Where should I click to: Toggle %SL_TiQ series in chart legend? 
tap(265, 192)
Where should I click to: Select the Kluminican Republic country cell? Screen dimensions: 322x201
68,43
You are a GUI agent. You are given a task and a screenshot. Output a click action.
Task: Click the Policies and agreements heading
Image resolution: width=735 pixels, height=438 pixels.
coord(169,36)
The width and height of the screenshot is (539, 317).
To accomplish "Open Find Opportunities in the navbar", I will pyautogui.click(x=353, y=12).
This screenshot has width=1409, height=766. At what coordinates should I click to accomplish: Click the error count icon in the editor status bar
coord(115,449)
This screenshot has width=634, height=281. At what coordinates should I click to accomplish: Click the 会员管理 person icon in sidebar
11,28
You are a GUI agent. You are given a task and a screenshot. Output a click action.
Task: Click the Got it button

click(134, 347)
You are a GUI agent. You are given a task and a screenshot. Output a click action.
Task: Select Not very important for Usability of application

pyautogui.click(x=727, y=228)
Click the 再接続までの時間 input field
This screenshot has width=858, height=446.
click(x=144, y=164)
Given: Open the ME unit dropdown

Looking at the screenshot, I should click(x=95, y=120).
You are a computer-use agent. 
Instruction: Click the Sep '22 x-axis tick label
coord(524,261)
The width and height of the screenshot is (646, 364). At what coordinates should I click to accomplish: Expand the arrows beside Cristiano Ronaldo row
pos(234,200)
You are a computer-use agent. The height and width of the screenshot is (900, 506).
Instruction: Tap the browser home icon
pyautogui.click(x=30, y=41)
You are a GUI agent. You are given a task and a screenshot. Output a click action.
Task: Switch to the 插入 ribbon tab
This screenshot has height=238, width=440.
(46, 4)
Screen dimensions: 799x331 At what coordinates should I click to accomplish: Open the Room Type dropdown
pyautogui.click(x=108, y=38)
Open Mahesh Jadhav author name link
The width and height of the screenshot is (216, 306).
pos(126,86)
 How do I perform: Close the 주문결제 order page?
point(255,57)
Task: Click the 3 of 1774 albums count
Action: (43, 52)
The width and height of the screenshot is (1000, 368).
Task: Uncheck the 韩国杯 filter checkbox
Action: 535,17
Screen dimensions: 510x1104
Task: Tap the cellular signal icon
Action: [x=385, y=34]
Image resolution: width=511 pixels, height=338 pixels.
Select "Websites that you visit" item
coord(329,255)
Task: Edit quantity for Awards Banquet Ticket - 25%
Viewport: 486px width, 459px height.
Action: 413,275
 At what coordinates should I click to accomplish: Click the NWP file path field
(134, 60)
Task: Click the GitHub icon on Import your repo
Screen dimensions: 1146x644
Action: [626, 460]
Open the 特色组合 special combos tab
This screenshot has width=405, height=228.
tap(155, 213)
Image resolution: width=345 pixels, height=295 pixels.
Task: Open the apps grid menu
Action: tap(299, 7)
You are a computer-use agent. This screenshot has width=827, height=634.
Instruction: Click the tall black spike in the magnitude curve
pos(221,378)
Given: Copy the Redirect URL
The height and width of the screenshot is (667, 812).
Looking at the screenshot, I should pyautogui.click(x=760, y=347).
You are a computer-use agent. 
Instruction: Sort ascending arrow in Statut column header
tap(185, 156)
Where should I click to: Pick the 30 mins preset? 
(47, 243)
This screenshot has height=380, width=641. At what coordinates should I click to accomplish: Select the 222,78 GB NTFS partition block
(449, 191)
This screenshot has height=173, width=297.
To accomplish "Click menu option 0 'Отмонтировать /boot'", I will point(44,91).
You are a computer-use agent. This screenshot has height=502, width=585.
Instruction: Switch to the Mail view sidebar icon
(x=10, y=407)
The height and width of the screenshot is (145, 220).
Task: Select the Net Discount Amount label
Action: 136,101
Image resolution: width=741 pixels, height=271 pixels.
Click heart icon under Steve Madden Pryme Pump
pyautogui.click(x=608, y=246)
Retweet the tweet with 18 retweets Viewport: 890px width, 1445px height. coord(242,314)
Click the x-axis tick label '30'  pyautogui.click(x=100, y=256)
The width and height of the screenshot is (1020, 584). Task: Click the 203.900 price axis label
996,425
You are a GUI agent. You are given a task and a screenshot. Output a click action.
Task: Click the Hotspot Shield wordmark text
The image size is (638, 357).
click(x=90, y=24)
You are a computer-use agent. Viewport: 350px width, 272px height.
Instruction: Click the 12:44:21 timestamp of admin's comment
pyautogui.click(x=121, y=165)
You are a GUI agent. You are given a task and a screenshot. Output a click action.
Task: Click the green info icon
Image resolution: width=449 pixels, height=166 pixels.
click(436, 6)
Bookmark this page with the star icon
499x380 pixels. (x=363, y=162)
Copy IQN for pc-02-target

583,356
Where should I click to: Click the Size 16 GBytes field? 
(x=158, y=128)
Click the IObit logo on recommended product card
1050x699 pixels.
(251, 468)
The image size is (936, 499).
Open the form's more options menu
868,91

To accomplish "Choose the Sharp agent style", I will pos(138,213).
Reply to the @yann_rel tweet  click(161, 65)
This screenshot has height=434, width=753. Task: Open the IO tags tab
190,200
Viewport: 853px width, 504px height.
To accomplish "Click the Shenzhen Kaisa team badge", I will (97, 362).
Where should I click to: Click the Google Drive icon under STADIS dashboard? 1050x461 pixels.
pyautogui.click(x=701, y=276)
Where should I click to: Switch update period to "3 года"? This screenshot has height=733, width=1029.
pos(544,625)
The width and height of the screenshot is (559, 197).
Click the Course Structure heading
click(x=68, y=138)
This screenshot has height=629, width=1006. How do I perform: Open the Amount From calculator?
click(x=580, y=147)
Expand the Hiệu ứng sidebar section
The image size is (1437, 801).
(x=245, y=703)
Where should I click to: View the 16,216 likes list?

────

• _Aim of the exercise_: Print the records again in their entirety, character for character.

• _Solution below_:
Where should I click to: Toggle %SL_TiQ series in chart legend? 
tap(265, 192)
Where should I click to: Select the Kluminican Republic country cell? Screen dimensions: 322x201
68,43
You are a GUI agent. You are given a task and a screenshot. Output a click action.
Task: Click the Policies and agreements heading
Image resolution: width=735 pixels, height=438 pixels.
coord(169,36)
The width and height of the screenshot is (539, 317).
To accomplish "Open Find Opportunities in the navbar", I will pyautogui.click(x=353, y=12).
This screenshot has width=1409, height=766. At what coordinates should I click to accomplish: Click the error count icon in the editor status bar
coord(115,449)
This screenshot has width=634, height=281. At what coordinates should I click to accomplish: Click the 会员管理 person icon in sidebar
11,28
You are a GUI agent. You are given a task and a screenshot. Output a click action.
Task: Click the Got it button

click(134, 347)
You are a GUI agent. You are given a task and a screenshot. Output a click action.
Task: Select Not very important for Usability of application

pyautogui.click(x=727, y=228)
Click the 再接続までの時間 input field
This screenshot has width=858, height=446.
click(x=144, y=164)
Given: Open the ME unit dropdown

Looking at the screenshot, I should click(x=95, y=120).
You are a computer-use agent. 
Instruction: Click the Sep '22 x-axis tick label
coord(524,261)
The width and height of the screenshot is (646, 364). At what coordinates should I click to accomplish: Expand the arrows beside Cristiano Ronaldo row
pos(234,200)
You are a computer-use agent. The height and width of the screenshot is (900, 506).
Instruction: Tap the browser home icon
pyautogui.click(x=30, y=41)
You are a GUI agent. You are given a task and a screenshot. Output a click action.
Task: Switch to the 插入 ribbon tab
This screenshot has height=238, width=440.
(46, 4)
Screen dimensions: 799x331 At what coordinates should I click to accomplish: Open the Room Type dropdown
pyautogui.click(x=108, y=38)
Open Mahesh Jadhav author name link
The width and height of the screenshot is (216, 306).
pos(126,86)
 How do I perform: Close the 주문결제 order page?
point(255,57)
Task: Click the 3 of 1774 albums count
Action: (43, 52)
The width and height of the screenshot is (1000, 368).
Task: Uncheck the 韩国杯 filter checkbox
Action: 535,17
Screen dimensions: 510x1104
Task: Tap the cellular signal icon
Action: [x=385, y=34]
Image resolution: width=511 pixels, height=338 pixels.
Select "Websites that you visit" item
coord(329,255)
Task: Edit quantity for Awards Banquet Ticket - 25%
Viewport: 486px width, 459px height.
Action: 413,275
 At what coordinates should I click to accomplish: Click the NWP file path field
(134, 60)
Task: Click the GitHub icon on Import your repo
Screen dimensions: 1146x644
Action: [626, 460]
Open the 特色组合 special combos tab
This screenshot has width=405, height=228.
tap(155, 213)
Image resolution: width=345 pixels, height=295 pixels.
Task: Open the apps grid menu
Action: tap(299, 7)
You are a computer-use agent. This screenshot has width=827, height=634.
Instruction: Click the tall black spike in the magnitude curve
pos(221,378)
Given: Copy the Redirect URL
The height and width of the screenshot is (667, 812).
Looking at the screenshot, I should pyautogui.click(x=760, y=347).
You are a computer-use agent. 
Instruction: Sort ascending arrow in Statut column header
tap(185, 156)
Where should I click to: Pick the 30 mins preset? 
(47, 243)
This screenshot has height=380, width=641. At what coordinates should I click to accomplish: Select the 222,78 GB NTFS partition block
(449, 191)
This screenshot has height=173, width=297.
To accomplish "Click menu option 0 'Отмонтировать /boot'", I will point(44,91).
You are a computer-use agent. This screenshot has height=502, width=585.
Instruction: Switch to the Mail view sidebar icon
(x=10, y=407)
The height and width of the screenshot is (145, 220).
Task: Select the Net Discount Amount label
Action: 136,101
Image resolution: width=741 pixels, height=271 pixels.
Click heart icon under Steve Madden Pryme Pump
pyautogui.click(x=608, y=246)
Retweet the tweet with 18 retweets Viewport: 890px width, 1445px height. coord(242,314)
Click the x-axis tick label '30'  pyautogui.click(x=100, y=256)
The width and height of the screenshot is (1020, 584). Task: Click the 203.900 price axis label
996,425
You are a GUI agent. You are given a task and a screenshot. Output a click action.
Task: Click the Hotspot Shield wordmark text
The image size is (638, 357).
click(x=90, y=24)
You are a computer-use agent. Viewport: 350px width, 272px height.
Instruction: Click the 12:44:21 timestamp of admin's comment
pyautogui.click(x=121, y=165)
You are a GUI agent. You are given a task and a screenshot. Output a click action.
Task: Click the green info icon
Image resolution: width=449 pixels, height=166 pixels.
click(436, 6)
Bookmark this page with the star icon
499x380 pixels. (x=363, y=162)
Copy IQN for pc-02-target

583,356
Where should I click to: Click the Size 16 GBytes field? 
(x=158, y=128)
Click the IObit logo on recommended product card
1050x699 pixels.
(251, 468)
The image size is (936, 499).
Open the form's more options menu
868,91

To accomplish "Choose the Sharp agent style", I will pos(138,213).
Reply to the @yann_rel tweet  click(161, 65)
This screenshot has height=434, width=753. Task: Open the IO tags tab
190,200
Viewport: 853px width, 504px height.
To accomplish "Click the Shenzhen Kaisa team badge", I will (97, 362).
Where should I click to: Click the Google Drive icon under STADIS dashboard? 1050x461 pixels.
pyautogui.click(x=701, y=276)
Where should I click to: Switch update period to "3 года"? This screenshot has height=733, width=1029.
pos(544,625)
The width and height of the screenshot is (559, 197).
Click the Course Structure heading
click(x=68, y=138)
This screenshot has height=629, width=1006. How do I perform: Open the Amount From calculator?
click(x=580, y=147)
Expand the Hiệu ứng sidebar section
The image size is (1437, 801).
(x=245, y=703)
Where should I click to: View the 16,216 likes list?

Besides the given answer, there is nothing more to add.